WHAT IS NEEDED ->
The complete listing should be transcribed precisely.

EXTRACTED MATERIAL ->
=== Begin Enclosure ===
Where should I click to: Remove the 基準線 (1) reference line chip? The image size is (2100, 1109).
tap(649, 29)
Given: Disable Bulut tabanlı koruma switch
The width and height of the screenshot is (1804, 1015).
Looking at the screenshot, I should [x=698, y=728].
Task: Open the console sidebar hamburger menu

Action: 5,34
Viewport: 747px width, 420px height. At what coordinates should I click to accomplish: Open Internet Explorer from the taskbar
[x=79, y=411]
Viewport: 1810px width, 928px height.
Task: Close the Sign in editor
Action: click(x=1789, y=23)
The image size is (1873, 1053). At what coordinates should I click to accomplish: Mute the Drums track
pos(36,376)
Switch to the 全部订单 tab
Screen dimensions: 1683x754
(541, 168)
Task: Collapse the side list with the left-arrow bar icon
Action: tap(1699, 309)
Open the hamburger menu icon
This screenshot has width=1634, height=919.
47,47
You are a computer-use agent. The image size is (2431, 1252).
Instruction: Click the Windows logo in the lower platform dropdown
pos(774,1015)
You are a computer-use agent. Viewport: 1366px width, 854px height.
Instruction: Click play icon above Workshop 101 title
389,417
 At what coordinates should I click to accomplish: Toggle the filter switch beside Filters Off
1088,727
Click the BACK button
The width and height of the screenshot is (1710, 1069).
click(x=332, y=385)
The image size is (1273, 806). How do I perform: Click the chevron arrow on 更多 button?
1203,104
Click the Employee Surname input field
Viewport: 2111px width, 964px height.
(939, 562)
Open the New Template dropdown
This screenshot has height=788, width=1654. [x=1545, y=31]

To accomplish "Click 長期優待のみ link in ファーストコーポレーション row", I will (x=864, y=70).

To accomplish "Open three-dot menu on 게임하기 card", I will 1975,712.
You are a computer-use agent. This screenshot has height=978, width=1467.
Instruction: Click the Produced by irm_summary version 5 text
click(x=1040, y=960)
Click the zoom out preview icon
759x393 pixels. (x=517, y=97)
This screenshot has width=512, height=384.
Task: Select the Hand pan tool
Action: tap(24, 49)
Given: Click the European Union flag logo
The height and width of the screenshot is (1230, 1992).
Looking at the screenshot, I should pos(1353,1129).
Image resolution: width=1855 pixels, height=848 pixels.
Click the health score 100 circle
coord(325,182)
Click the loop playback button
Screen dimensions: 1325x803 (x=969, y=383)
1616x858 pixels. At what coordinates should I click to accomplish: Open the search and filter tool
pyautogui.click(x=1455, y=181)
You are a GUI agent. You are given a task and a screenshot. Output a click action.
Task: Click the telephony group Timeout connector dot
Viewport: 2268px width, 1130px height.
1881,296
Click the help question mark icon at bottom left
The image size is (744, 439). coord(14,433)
=== End Enclosure ===
RESPONSE FOR THIS EXERCISE ->
Where should I click to: Remove the 基準線 (1) reference line chip? The image size is (2100, 1109).
tap(649, 29)
Given: Disable Bulut tabanlı koruma switch
The width and height of the screenshot is (1804, 1015).
Looking at the screenshot, I should [x=698, y=728].
Task: Open the console sidebar hamburger menu

Action: 5,34
Viewport: 747px width, 420px height. At what coordinates should I click to accomplish: Open Internet Explorer from the taskbar
[x=79, y=411]
Viewport: 1810px width, 928px height.
Task: Close the Sign in editor
Action: click(x=1789, y=23)
The image size is (1873, 1053). At what coordinates should I click to accomplish: Mute the Drums track
pos(36,376)
Switch to the 全部订单 tab
Screen dimensions: 1683x754
(541, 168)
Task: Collapse the side list with the left-arrow bar icon
Action: tap(1699, 309)
Open the hamburger menu icon
This screenshot has width=1634, height=919.
47,47
You are a computer-use agent. The image size is (2431, 1252).
Instruction: Click the Windows logo in the lower platform dropdown
pos(774,1015)
You are a computer-use agent. Viewport: 1366px width, 854px height.
Instruction: Click play icon above Workshop 101 title
389,417
 At what coordinates should I click to accomplish: Toggle the filter switch beside Filters Off
1088,727
Click the BACK button
The width and height of the screenshot is (1710, 1069).
click(x=332, y=385)
The image size is (1273, 806). How do I perform: Click the chevron arrow on 更多 button?
1203,104
Click the Employee Surname input field
Viewport: 2111px width, 964px height.
(939, 562)
Open the New Template dropdown
This screenshot has height=788, width=1654. [x=1545, y=31]

To accomplish "Click 長期優待のみ link in ファーストコーポレーション row", I will (x=864, y=70).

To accomplish "Open three-dot menu on 게임하기 card", I will 1975,712.
You are a computer-use agent. This screenshot has height=978, width=1467.
Instruction: Click the Produced by irm_summary version 5 text
click(x=1040, y=960)
Click the zoom out preview icon
759x393 pixels. (x=517, y=97)
This screenshot has width=512, height=384.
Task: Select the Hand pan tool
Action: tap(24, 49)
Given: Click the European Union flag logo
The height and width of the screenshot is (1230, 1992).
Looking at the screenshot, I should pos(1353,1129).
Image resolution: width=1855 pixels, height=848 pixels.
Click the health score 100 circle
coord(325,182)
Click the loop playback button
Screen dimensions: 1325x803 (x=969, y=383)
1616x858 pixels. At what coordinates should I click to accomplish: Open the search and filter tool
pyautogui.click(x=1455, y=181)
You are a GUI agent. You are given a task and a screenshot. Output a click action.
Task: Click the telephony group Timeout connector dot
Viewport: 2268px width, 1130px height.
1881,296
Click the help question mark icon at bottom left
The image size is (744, 439). coord(14,433)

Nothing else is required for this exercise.